───── Material supplied ─────
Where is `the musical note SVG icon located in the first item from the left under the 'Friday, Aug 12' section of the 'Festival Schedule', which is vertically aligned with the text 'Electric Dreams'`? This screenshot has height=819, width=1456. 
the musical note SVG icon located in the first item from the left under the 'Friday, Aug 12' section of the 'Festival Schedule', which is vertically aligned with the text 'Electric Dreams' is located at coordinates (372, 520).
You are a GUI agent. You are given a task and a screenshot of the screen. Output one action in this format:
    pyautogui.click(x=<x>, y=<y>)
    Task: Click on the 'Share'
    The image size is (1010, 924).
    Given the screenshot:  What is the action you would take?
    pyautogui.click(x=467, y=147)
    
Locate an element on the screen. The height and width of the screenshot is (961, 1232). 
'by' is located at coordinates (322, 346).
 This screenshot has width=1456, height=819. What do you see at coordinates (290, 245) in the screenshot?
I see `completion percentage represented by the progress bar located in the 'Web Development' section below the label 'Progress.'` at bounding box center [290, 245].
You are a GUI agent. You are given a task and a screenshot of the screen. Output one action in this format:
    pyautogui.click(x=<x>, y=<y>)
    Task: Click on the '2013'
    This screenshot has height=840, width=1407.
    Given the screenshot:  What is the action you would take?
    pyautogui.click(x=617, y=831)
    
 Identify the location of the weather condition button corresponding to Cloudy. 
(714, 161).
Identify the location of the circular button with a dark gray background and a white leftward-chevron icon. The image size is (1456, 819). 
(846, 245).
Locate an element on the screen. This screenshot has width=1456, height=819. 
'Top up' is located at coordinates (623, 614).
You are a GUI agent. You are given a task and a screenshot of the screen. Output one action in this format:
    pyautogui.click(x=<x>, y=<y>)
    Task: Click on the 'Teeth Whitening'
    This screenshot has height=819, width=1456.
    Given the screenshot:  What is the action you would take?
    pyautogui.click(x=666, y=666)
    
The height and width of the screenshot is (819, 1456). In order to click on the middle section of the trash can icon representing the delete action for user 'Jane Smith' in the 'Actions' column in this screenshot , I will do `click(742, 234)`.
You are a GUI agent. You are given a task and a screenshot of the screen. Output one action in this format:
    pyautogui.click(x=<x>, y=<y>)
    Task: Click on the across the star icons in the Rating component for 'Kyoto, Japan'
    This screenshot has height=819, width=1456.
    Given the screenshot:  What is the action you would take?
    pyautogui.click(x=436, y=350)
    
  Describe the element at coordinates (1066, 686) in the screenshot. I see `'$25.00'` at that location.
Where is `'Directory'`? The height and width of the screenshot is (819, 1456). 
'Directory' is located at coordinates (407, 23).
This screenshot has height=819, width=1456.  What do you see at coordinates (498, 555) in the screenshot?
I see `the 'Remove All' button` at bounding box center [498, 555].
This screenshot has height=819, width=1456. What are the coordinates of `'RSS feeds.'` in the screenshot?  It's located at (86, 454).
─────
▶ [Direction]: Reproduce the data from the line containing "The height and width of the screenshot is (819, 1456). In" through the end, substituting "John Doe" for "Jane Smith" and leaving everything else untouched.

▶ [Complete output]:
The height and width of the screenshot is (819, 1456). In order to click on the middle section of the trash can icon representing the delete action for user 'John Doe' in the 'Actions' column in this screenshot , I will do `click(742, 234)`.
You are a GUI agent. You are given a task and a screenshot of the screen. Output one action in this format:
    pyautogui.click(x=<x>, y=<y>)
    Task: Click on the across the star icons in the Rating component for 'Kyoto, Japan'
    This screenshot has height=819, width=1456.
    Given the screenshot:  What is the action you would take?
    pyautogui.click(x=436, y=350)
    
  Describe the element at coordinates (1066, 686) in the screenshot. I see `'$25.00'` at that location.
Where is `'Directory'`? The height and width of the screenshot is (819, 1456). 
'Directory' is located at coordinates (407, 23).
This screenshot has height=819, width=1456.  What do you see at coordinates (498, 555) in the screenshot?
I see `the 'Remove All' button` at bounding box center [498, 555].
This screenshot has height=819, width=1456. What are the coordinates of `'RSS feeds.'` in the screenshot?  It's located at (86, 454).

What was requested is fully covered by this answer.